August 30, 2007 / 7:25 PM / 12 years ago

Four killed in Jamaican political violence

By Horace Helps

KINGSTON, Aug 30 (Reuters) - A policeman, the chauffeur of an opposition party candidate and two others were killed in mounting political violence ahead of Jamaica’s general election next week, police said on Thursday.

Two new polls had the opposition Jamaica Labour Party surging ahead of Monday’s vote, in which the ruling People’s National Party is seeking a record fifth consecutive victory.

Portia Simpson Miller, the Caribbean nation’s first woman prime minister, is seeking her first election victory since taking the reins of the PNP last year when longtime prime minister P.J. Patterson stepped down.

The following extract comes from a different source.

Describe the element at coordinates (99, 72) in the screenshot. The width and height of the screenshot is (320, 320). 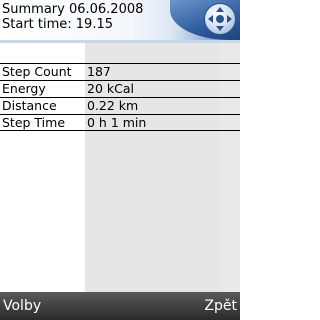
I see `stat-value: 187` at that location.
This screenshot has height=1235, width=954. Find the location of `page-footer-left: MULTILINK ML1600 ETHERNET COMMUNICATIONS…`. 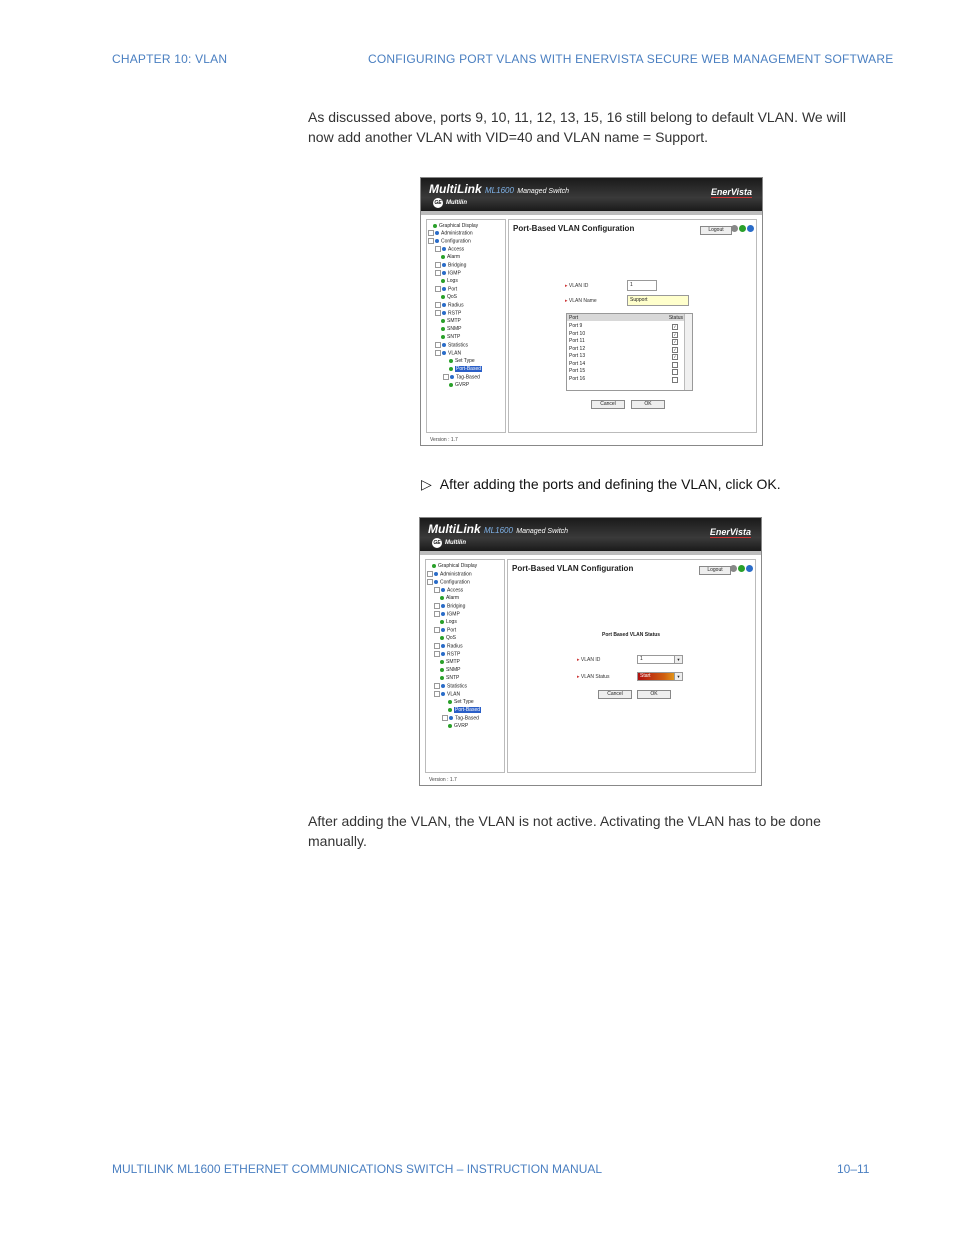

Jamaica, a parliamentary democracy, has a long history of political violence, although it has tapered off in recent years. In 1980 nearly 900 people died in violence leading up to elections.

In July this year, police and soldiers were deployed to a volatile community near the capital to quell political shootings.

Police said Corporal Garrett Smith and a friend were shot dead by three gunmen who surprised patrons around midnight at a bar owned by a JLP municipal council member in the village of Fraser’s Content, in the central parish of St. Catherine.

Both men were JLP supporters and politics was the motive for the killings, police said.

In a separate incident, the chauffeur of a JLP St. Catherine candidate and a companion were killed by a group of men with high-powered weapons as they made their way from a campaign motorcade after midnight.

Police identified the chauffeur as Brandon Vernon, who drove for candidate Leslie Campbell.

Police also said two men and a woman were wounded when gunmen shot up a convoy led by a JLP candidate in the volatile eastern St. Andrew constituency Wednesday night. The candidate, St. Aubyn Bartlett, was not hurt.

The violence came as opinion polls indicated the election would be a close contest.

In a survey by pollster Bill Johnson published in the Gleaner newspaper on Thursday, the JLP led 42-38 percent over the PNP with a margin of error of plus or minus 5 percentage points.

A Don Anderson poll published by the Observer newspaper gave the PNP a slim lead over the JLP, with 41.3 percent to 40.3 percent. The margin of error was plus or minus 3 percentage points.

The Anderson poll, which has accurately predicted the outcome of elections since 1989, said the JLP was closing the gap rapidly.

"The PNP’s lead is now well below the margin of error, which puts both parties in a statistical dead heat," Anderson said.

Just over 1.3 million of Jamaica’s 2.8 million people were registered to vote for 60 parliamentary seats. The leader of the party that controls parliament becomes prime minister.